Once the line containing "漫威拿復仇者聯盟4回歸當遮羞布，這場高價重映票買的是焦慮 (210, 2090)" has been written out, stop; until then, restate each line of the entries below word for word from the first.

◇ ◇ ◇ ◇

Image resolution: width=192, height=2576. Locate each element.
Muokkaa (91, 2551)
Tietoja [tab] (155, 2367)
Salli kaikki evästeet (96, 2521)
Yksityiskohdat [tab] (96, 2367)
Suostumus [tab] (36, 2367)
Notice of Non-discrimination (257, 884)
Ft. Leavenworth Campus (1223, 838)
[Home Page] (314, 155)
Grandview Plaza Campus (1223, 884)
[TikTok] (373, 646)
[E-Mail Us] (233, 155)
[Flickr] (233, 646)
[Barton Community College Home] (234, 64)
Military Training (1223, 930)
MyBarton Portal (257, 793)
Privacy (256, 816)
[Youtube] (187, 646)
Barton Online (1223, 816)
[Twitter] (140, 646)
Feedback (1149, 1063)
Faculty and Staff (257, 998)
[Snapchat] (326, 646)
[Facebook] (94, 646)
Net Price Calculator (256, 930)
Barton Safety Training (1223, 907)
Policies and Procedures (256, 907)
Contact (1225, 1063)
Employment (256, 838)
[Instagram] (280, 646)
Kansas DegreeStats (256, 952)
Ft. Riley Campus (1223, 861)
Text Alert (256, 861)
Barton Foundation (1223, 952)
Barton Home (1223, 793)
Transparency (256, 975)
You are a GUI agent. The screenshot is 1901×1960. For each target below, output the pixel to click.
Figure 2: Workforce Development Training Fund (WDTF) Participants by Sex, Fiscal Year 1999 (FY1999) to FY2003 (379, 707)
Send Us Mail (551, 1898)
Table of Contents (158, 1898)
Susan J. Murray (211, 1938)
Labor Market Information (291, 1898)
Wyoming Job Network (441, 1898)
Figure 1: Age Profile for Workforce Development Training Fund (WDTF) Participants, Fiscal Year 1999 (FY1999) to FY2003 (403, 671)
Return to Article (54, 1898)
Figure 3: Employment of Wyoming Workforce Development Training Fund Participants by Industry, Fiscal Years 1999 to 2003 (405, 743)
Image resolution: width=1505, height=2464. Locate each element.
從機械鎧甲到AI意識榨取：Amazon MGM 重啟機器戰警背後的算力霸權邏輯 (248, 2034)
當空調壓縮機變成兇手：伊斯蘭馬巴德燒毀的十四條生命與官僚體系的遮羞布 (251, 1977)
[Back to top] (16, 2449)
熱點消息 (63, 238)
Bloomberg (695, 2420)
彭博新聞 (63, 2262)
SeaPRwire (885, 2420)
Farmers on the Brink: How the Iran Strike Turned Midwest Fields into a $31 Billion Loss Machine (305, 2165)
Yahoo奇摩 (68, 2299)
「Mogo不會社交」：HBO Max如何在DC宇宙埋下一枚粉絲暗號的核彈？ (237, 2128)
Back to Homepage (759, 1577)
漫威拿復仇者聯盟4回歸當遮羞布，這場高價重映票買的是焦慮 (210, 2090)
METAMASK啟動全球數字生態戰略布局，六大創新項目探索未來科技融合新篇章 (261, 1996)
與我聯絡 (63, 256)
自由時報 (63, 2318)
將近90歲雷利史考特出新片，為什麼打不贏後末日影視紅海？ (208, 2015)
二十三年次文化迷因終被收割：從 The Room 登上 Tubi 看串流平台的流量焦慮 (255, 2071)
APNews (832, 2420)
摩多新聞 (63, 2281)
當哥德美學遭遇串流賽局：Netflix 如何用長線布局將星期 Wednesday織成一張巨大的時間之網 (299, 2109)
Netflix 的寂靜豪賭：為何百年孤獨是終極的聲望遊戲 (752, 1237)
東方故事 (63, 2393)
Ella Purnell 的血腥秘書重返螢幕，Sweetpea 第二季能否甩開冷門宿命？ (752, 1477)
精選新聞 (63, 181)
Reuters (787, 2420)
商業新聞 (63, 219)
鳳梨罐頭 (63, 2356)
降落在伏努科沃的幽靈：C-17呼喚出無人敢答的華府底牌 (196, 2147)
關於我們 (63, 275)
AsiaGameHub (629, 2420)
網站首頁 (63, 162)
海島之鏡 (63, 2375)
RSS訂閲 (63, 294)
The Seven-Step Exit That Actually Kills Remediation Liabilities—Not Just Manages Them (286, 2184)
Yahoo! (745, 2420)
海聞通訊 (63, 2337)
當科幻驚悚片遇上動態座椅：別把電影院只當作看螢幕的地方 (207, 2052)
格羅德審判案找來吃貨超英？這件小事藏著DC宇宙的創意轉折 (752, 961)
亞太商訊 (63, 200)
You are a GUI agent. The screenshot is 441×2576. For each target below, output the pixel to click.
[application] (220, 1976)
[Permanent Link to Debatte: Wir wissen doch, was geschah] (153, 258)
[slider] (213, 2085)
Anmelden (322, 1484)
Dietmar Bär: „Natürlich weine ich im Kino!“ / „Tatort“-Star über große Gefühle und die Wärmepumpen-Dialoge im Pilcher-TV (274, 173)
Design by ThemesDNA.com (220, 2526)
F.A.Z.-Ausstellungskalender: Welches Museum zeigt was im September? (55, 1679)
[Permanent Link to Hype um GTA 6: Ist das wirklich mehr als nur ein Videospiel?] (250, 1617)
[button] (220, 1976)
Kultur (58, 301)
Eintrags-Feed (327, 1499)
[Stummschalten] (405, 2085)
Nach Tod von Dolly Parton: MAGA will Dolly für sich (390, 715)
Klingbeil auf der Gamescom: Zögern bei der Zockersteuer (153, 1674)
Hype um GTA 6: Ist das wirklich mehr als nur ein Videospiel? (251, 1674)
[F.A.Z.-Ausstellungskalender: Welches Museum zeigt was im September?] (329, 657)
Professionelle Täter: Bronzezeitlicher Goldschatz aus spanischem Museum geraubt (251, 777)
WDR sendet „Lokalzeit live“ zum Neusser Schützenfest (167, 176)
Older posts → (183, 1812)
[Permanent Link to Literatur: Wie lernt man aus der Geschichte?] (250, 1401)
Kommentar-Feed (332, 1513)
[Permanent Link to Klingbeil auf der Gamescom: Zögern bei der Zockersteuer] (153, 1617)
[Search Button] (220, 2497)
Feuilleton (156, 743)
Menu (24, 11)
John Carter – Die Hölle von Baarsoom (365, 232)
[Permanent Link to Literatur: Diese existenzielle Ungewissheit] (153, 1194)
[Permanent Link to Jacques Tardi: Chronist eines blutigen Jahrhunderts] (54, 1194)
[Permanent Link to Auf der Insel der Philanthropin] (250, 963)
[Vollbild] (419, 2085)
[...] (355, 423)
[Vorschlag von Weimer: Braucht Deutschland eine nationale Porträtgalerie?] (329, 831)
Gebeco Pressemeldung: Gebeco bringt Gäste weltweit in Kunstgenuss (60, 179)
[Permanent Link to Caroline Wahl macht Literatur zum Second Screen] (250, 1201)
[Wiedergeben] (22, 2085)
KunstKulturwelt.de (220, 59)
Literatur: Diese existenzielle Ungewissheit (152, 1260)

◇ ◇ ◇ ◇

#### TASK RESULT
Image resolution: width=192, height=2576. Locate each element.
Muokkaa (91, 2551)
Tietoja [tab] (155, 2367)
Salli kaikki evästeet (96, 2521)
Yksityiskohdat [tab] (96, 2367)
Suostumus [tab] (36, 2367)
Notice of Non-discrimination (257, 884)
Ft. Leavenworth Campus (1223, 838)
[Home Page] (314, 155)
Grandview Plaza Campus (1223, 884)
[TikTok] (373, 646)
[E-Mail Us] (233, 155)
[Flickr] (233, 646)
[Barton Community College Home] (234, 64)
Military Training (1223, 930)
MyBarton Portal (257, 793)
Privacy (256, 816)
[Youtube] (187, 646)
Barton Online (1223, 816)
[Twitter] (140, 646)
Feedback (1149, 1063)
Faculty and Staff (257, 998)
[Snapchat] (326, 646)
[Facebook] (94, 646)
Net Price Calculator (256, 930)
Barton Safety Training (1223, 907)
Policies and Procedures (256, 907)
Contact (1225, 1063)
Employment (256, 838)
[Instagram] (280, 646)
Kansas DegreeStats (256, 952)
Ft. Riley Campus (1223, 861)
Text Alert (256, 861)
Barton Foundation (1223, 952)
Barton Home (1223, 793)
Transparency (256, 975)
You are a GUI agent. The screenshot is 1901×1960. For each target below, output the pixel to click.
Figure 2: Workforce Development Training Fund (WDTF) Participants by Sex, Fiscal Year 1999 (FY1999) to FY2003 (379, 707)
Send Us Mail (551, 1898)
Table of Contents (158, 1898)
Susan J. Murray (211, 1938)
Labor Market Information (291, 1898)
Wyoming Job Network (441, 1898)
Figure 1: Age Profile for Workforce Development Training Fund (WDTF) Participants, Fiscal Year 1999 (FY1999) to FY2003 (403, 671)
Return to Article (54, 1898)
Figure 3: Employment of Wyoming Workforce Development Training Fund Participants by Industry, Fiscal Years 1999 to 2003 (405, 743)
Image resolution: width=1505, height=2464. Locate each element.
從機械鎧甲到AI意識榨取：Amazon MGM 重啟機器戰警背後的算力霸權邏輯 (248, 2034)
當空調壓縮機變成兇手：伊斯蘭馬巴德燒毀的十四條生命與官僚體系的遮羞布 (251, 1977)
[Back to top] (16, 2449)
熱點消息 (63, 238)
Bloomberg (695, 2420)
彭博新聞 (63, 2262)
SeaPRwire (885, 2420)
Farmers on the Brink: How the Iran Strike Turned Midwest Fields into a $31 Billion Loss Machine (305, 2165)
Yahoo奇摩 (68, 2299)
「Mogo不會社交」：HBO Max如何在DC宇宙埋下一枚粉絲暗號的核彈？ (237, 2128)
Back to Homepage (759, 1577)
漫威拿復仇者聯盟4回歸當遮羞布，這場高價重映票買的是焦慮 (210, 2090)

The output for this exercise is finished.